Page 1 of 1

Interwier Question

Posted: Thu May 16, 2013 2:24 am
by varsha16785
This is a question I was asked in an interview and I am not exactly able to figure out its answer. There is a file with data
1
1
2
3
4
4

The output should be 2 files. First with data as
1
1
4
4

and the other as
2
3.

The reply I gave was to use an aggregator and then filter but that will populate the duplicate records only once. I also tried key change value in sort but same output.

Please help!!

Posted: Thu May 16, 2013 4:06 am
by ray.wurlod
There are several ways this might be accomplished. In a real life example it would depend on the wider picture - the rule that determines which rows (which key values) go into which files. In most cases you'd be looking at constraint expressions in a Transformer stage, or you might be looking at using a Filter or Switch stage. For the given example you might even try something funky with partitioning.

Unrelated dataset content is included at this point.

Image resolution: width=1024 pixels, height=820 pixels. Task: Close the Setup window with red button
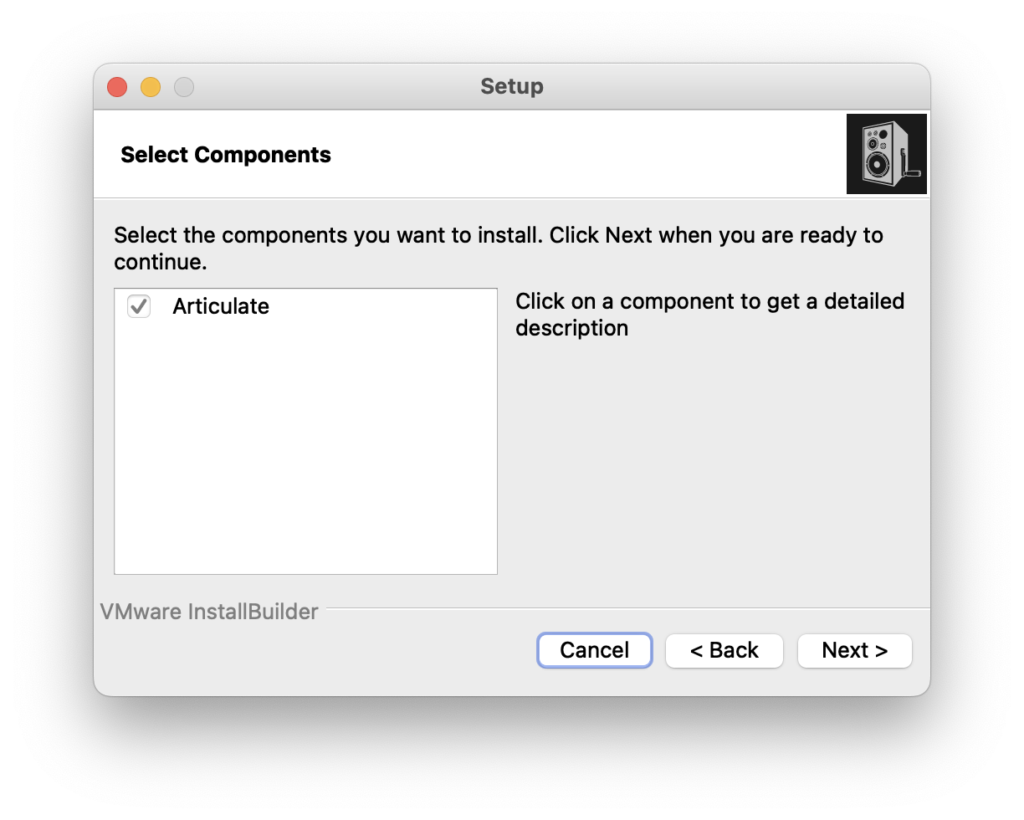(118, 87)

Posted: Thu May 16, 2013 4:10 am
by chandra.shekhar@tcs.com
The answer you told is also correct, calculate the count in Aggregator and then in Filter stage use constrain count >1 and count = 1.

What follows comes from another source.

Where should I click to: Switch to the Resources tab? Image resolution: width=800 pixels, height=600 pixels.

Posted: Thu May 16, 2013 4:39 am
by sendmkpk
i think there should be a more cost effective way of doing this, but i am not able to figure.....

experts, plz do give a try

Posted: Sun May 19, 2013 7:11 pm
by vmcburney
I assume the scenario is to sort the data into a duplicates file and a unique row file. I would use the Transformer LastRowInGroup function and sort and partition the data by the key field. Whenever this function returns a value of FALSE you have a duplicate key value and the row that follows belongs in the same group. You may need a Stage Variable counter and a constraint to output all rows in a group down one link and single rows down another link.

This was a good addition to DataStage 8.5, it effectively lets you peer into the future and compare the current row to the next incoming row, something you couldn't do in earlier versions.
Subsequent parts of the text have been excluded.